Another blessing of cycling: I really enjoy it. You can cover more ground and see more stuff on a bicycle than you can running or swimming. There is a unique feeling of freedom when you are on a bike. If you are going to sweat, then why not enjoy doing it.

The greatest blessing I get from cycling is the communion I have with God. He is my regular cycling partner. He hears my prayer requests, gives me advice, and occasionally corrects me on our rides. I can’t tell you how many ideas He has given me while cycling. Every once in awhile, He teaches me a spiritual (cycling) lesson. Here’s one I think will edify and encourage you.

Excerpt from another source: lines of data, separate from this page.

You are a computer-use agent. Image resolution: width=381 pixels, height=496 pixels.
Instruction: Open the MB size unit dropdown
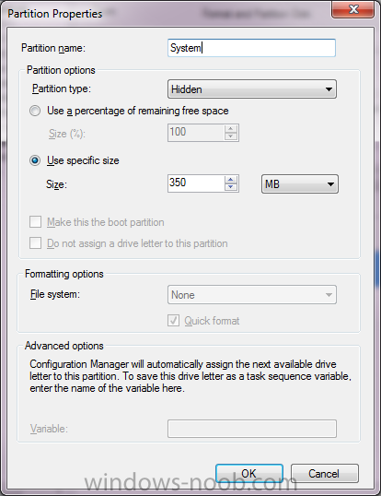click(300, 183)
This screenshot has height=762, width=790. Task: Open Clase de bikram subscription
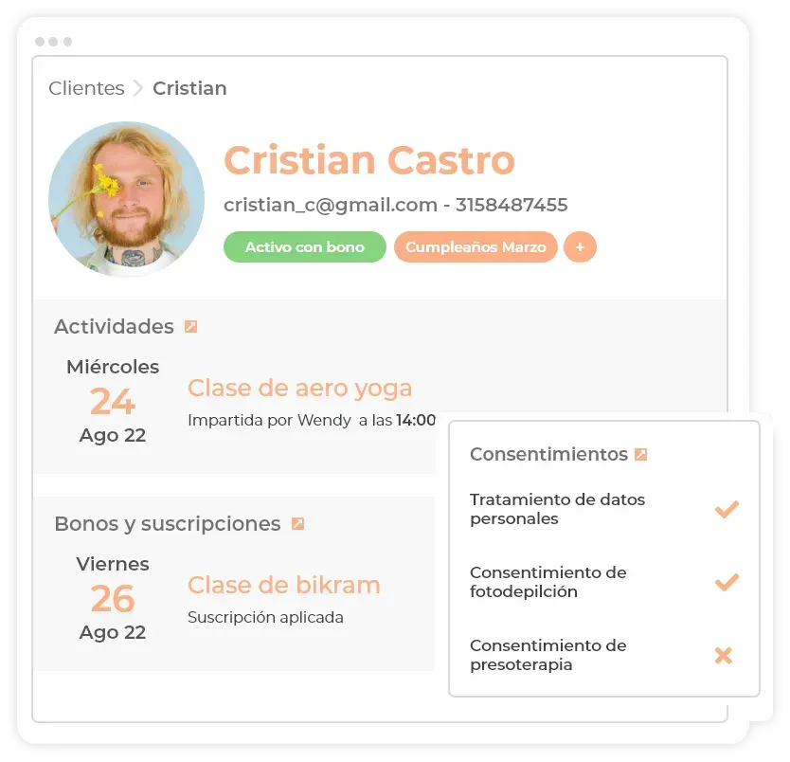coord(283,585)

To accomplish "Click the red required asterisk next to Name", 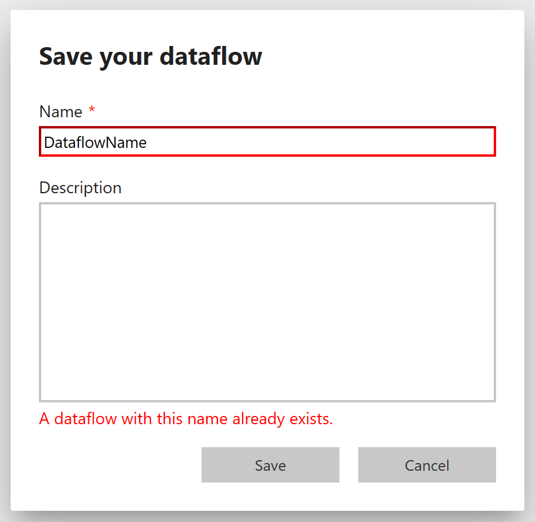I will tap(93, 111).
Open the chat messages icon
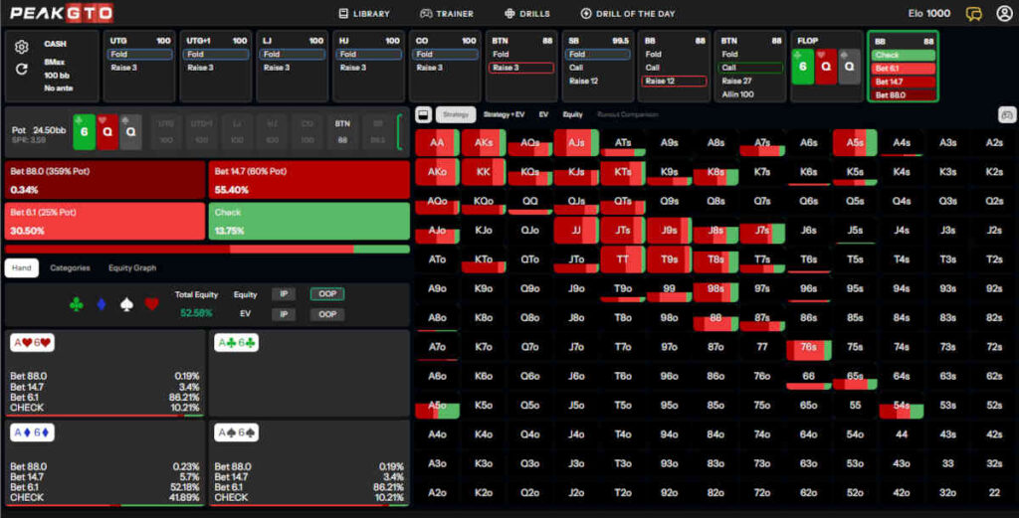 tap(974, 14)
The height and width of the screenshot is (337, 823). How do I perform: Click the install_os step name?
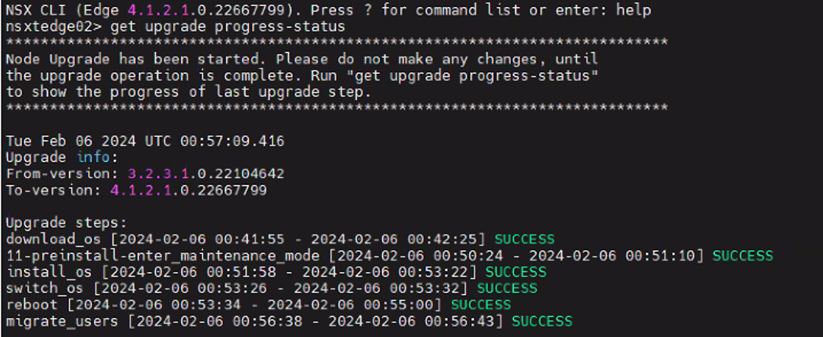pyautogui.click(x=49, y=272)
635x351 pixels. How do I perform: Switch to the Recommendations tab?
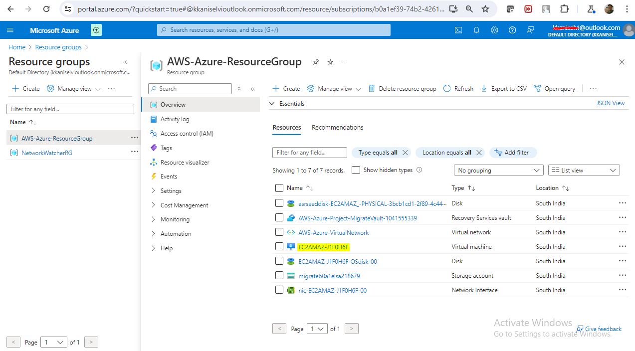[337, 128]
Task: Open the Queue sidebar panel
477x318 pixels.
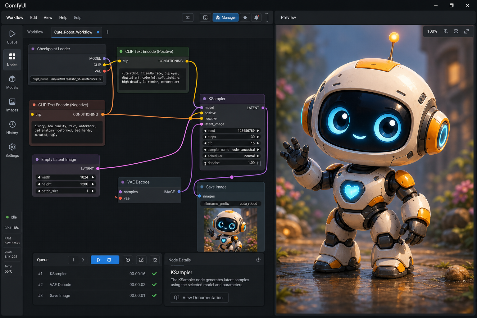Action: tap(12, 37)

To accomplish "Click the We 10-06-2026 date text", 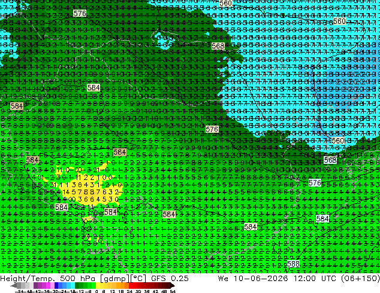I will click(x=253, y=278).
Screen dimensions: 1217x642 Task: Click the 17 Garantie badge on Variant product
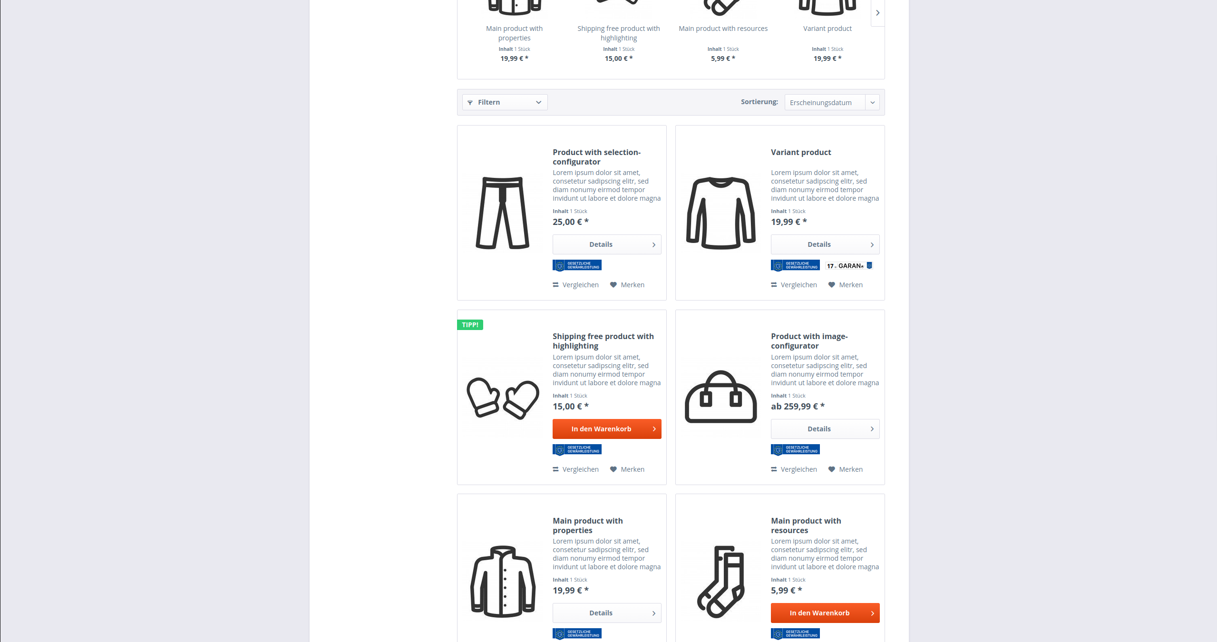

I have recently noticed that when I am pushing through a challenging section of a ride, my concentration shifts from the conversation to the obstacle. Halfway up the hill, I suddenly realize that I dropped my prayer, or let go of the scripture God was speaking to me about. Not a big deal – I normally remember where we were – but there is a lesson or two in it.

Maintaining form, cadence and breathing tempo must be second nature if I am going to make it to the top of the hill. There is simply no time or energy for these things when my mind is focused on getting my body to do something it doesn’t want to do. Form, cadence and breathing are cycling disciplines that the wise cyclist will work to refine when the going is not so tough.

Similarly, it occurs to me that we cannot wait until life gets hard to begin practicing the necessary spiritual disciplines (e.g., prayer, Bible study, beholding the glory of the Lord). These must become our very nature if we hope to thrive on the hills of life. I hope you are practicing now; for difficult days are coming soon.

The second lesson I learned relates to my communion with God during the challenging portions of my ride. As I mentioned, conversations are easily lost; as are my prayer requests for others. This may not be the case for you, but I am easily distracted.

Conversely, the hills are easier to tackle when I am praising or thanking God. Somehow I am able to focus on these mental activities; and they take my mind off the pain in my legs and lungs. Perhaps this applies as well to our times of spiritual trial and tribulation. What do you think?

 

God bless you with the strength and courage to face your trials and tribulations with practice discipline and proper focus. He will be with you; and you will be blessed.